Source records:
- - - -

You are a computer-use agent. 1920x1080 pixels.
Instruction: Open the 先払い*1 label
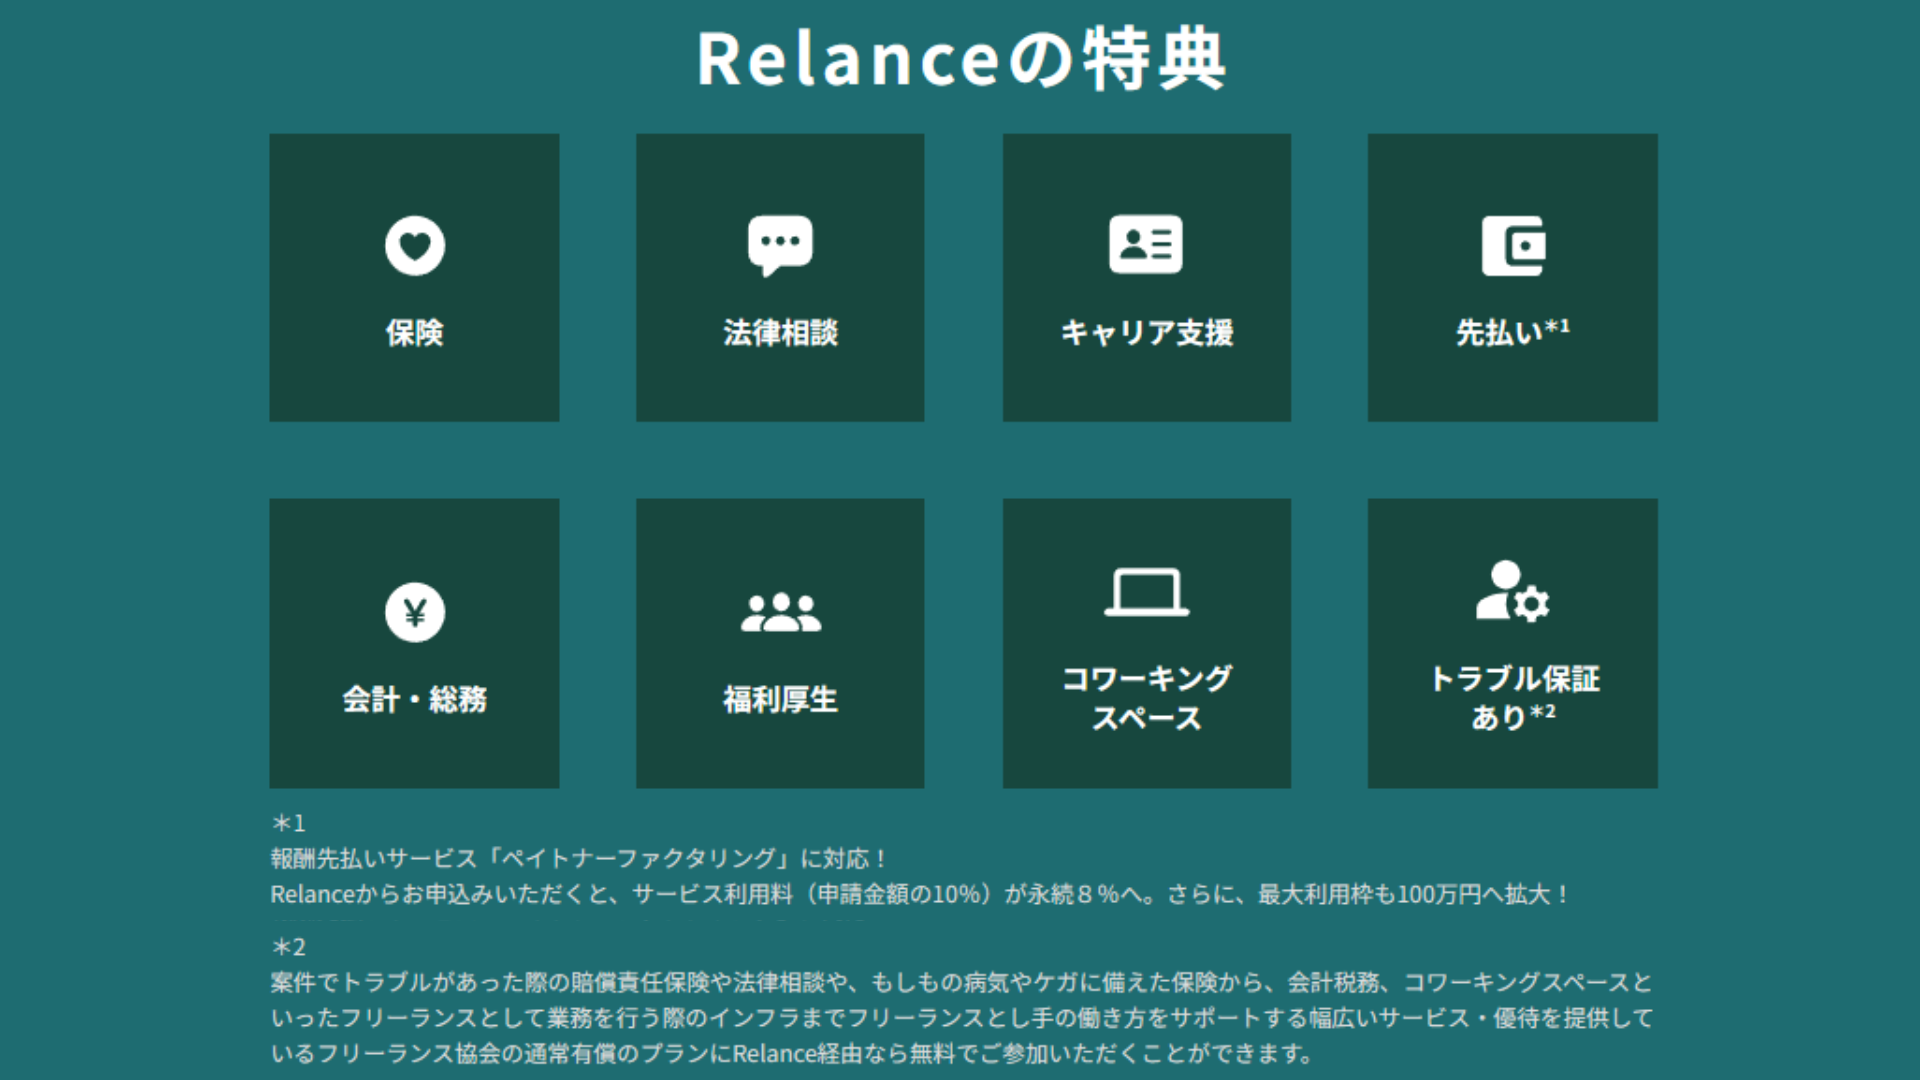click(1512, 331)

- - - -

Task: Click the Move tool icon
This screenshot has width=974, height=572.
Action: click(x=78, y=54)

- - - -

What the exercise asks: Render the listing as a Markdown table with the columns "Row" and "Text", starting at the line that contains "You are a computer-use" and stopping after the line that contains "click(1512, 331)", with blank lines omitted and pictures left out.

Response to the task:
| Row | Text |
|---|---|
| 1 | You are a computer-use agent. 1920x1080 pixels. |
| 2 | Instruction: Open the 先払い*1 label |
| 3 | click(1512, 331) |